Foreigners buying into Taiwan

one of my most lackadaisical and likely misinformed friends said something the other night about foreigners being newly able to buy homes and start businesses and stuff.

i’d always heard stories previously of friends not being able to own anything and starting businesses with Taiwanese partners and such.

so have there really been some significant law(s) passed recently regarding all this or is my friend as spacy as i’d guess him to be?

I know a foreigner who bought his apartment in his own name in the early 80s. Never heard you couldn’t buy property - whether it’s a good idea is another issue.

well, i wouldn’t plan to buy a home or much of anything but i’d like to know what the situation is.


quote[quote] I know a foreigner who bought his apartment in his own name in the early 80s. Never heard you couldn't buy property - whether it's a good idea is another issue. [/quote]

Seriously doubt this.
There must be other threads on this if you search. As I know, foreigners can “own” property, but only 49 percent.

As far as I know, Taiwan still follows the amended “Negative List For Investment By Overseas Chinese and Foreign Nationals”. For foreign nationals this includes agriculture, forestry, fishery, broadcast and television, recreational services, retail securities, transportation and military related industries. The only reference to real estate restricts foreign nationals from real estate trading, leasing, and land development. What this means in practise is anyone’s guess! More info is available from the Industrial Development and Investment Center, MOEA, tel (02) 2389-2111.

This thread is putting out the kind of mis-information that unfortunately pervades a lot of Oriented.

For decades already, foreigners could own self-use land, such as homes. So if you meet an old time expatriate that owns their own home, purchased, for example, in the mid-80s, its perfectly legitimate and they would not have needed an R.O.C. national to “front” the transaction for them.

In recent years laws/regulations have been further changed to permit foreigners to own land for business purposes (with some exceptions that apply to agricultural and military land).

Again, for many years, a foreigner could open a business in Taiwan. There were several avenues to do this - a locally incorporated entity (which would have required a minimum of seven shareholders, though such requirement was eliminated the last time the company law was amended), a branch of a foreign company, a subsidiary of a foreign company, etc.
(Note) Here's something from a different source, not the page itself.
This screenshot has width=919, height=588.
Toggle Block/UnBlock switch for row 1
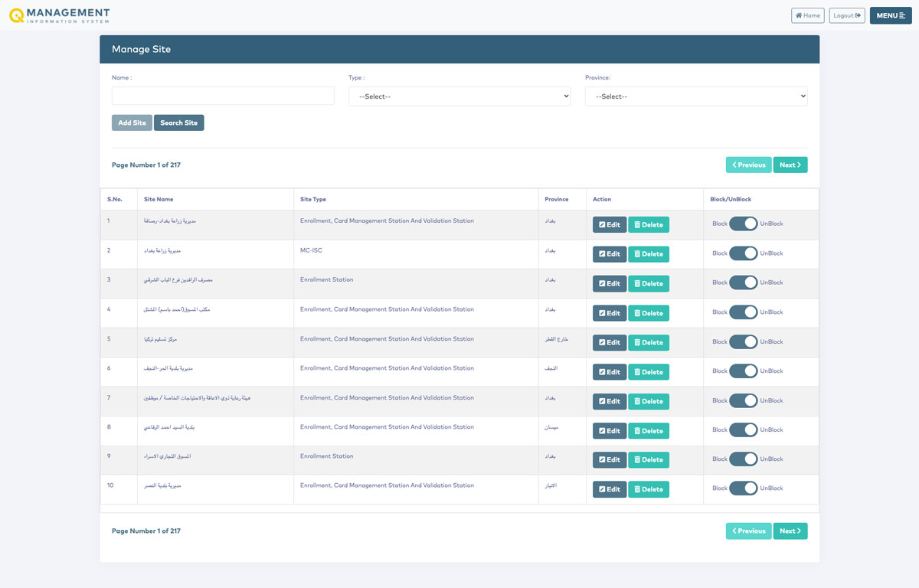tap(743, 224)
Certain types of inbound investment from overseas require what is known as “foreign investment approved” status issued by the Investment Commission of the Ministry of Economic Affairs.
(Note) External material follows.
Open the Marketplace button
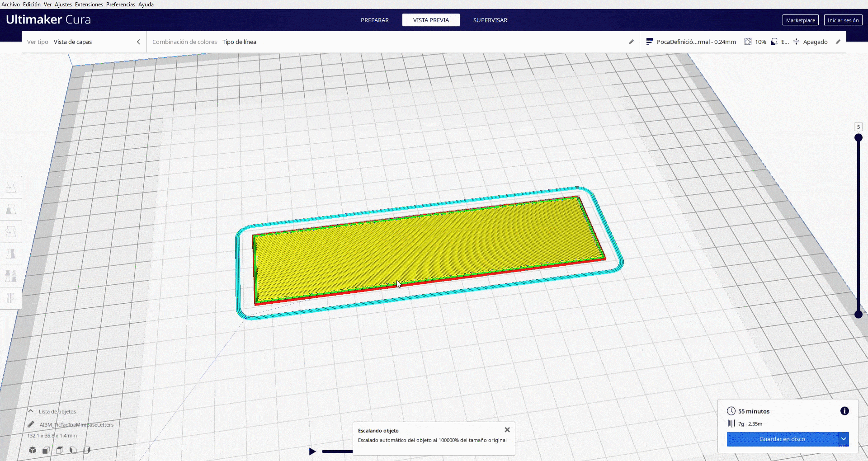The image size is (868, 461). point(800,20)
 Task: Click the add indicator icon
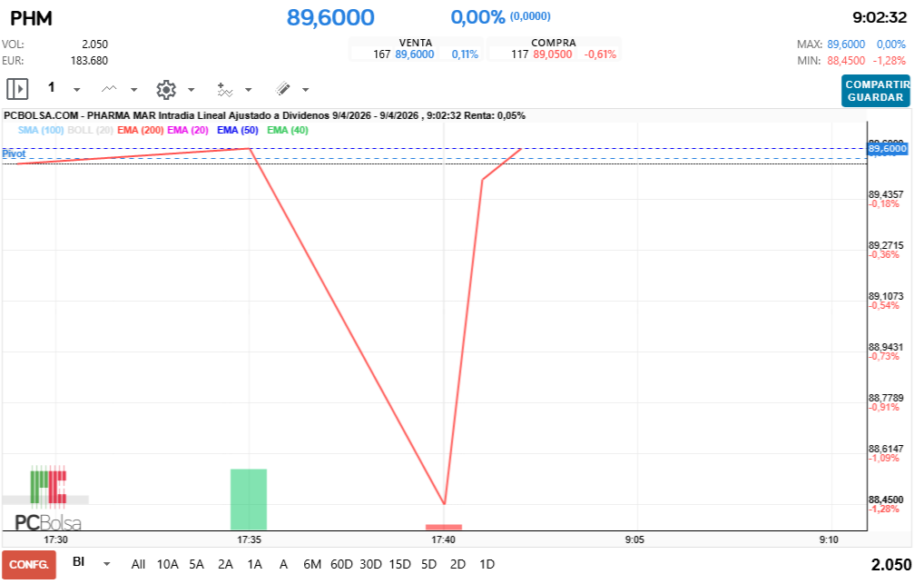[225, 89]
Foreign ownership restrictions applied in the past to certain industries, though with some exceptions, such restrictions have been largely eliminated.

In most cases, there is no restriction on a foreigner opening such a business.

According to this article on the taiwan national government web site, foreigners can actually make a tax deduction on loans used to buy a house in Taiwan.

From that, it’s easy to see that as a foreigner, you can buy a house in Taiwan. The problem is getting the loan. My wife and I recently purchased a house and the bank wouldn’t let me co-sign, because I am a foreigner. Then we asked relatives and they were hesitant. The loan was for 90% of the purchase price.

Later we found out that if we only borrowed 80%, we wouldn’t need a co-signer. So instead we started asking relatives to loan us the other 10%. We already had 10%. One man that we don’t even know, my wife’s brother’s wife’s brother, works at a bank and loaned us the money out of his own pocket, at 5% over 7 years.

Now our house is finished and we will move in any day now. It will be on TV and in pictures in design magazines around Taiwan, because of the mix of western and eastern design ideas. My wife is so excited. She said: I never knew I would 1. marry a foreigner and 2. own a house like this.

So if you were made of cash and could pay for the house out of pocket, I think it’s safe to say you can buy a house in Taiwan.

Made similar experience. House could have been totally on my name, but then no loan.
Now it’s 50% on my name and 50% on wife’s but the loan is 100% on her name, otherwise the bank wouldn’t have agreed.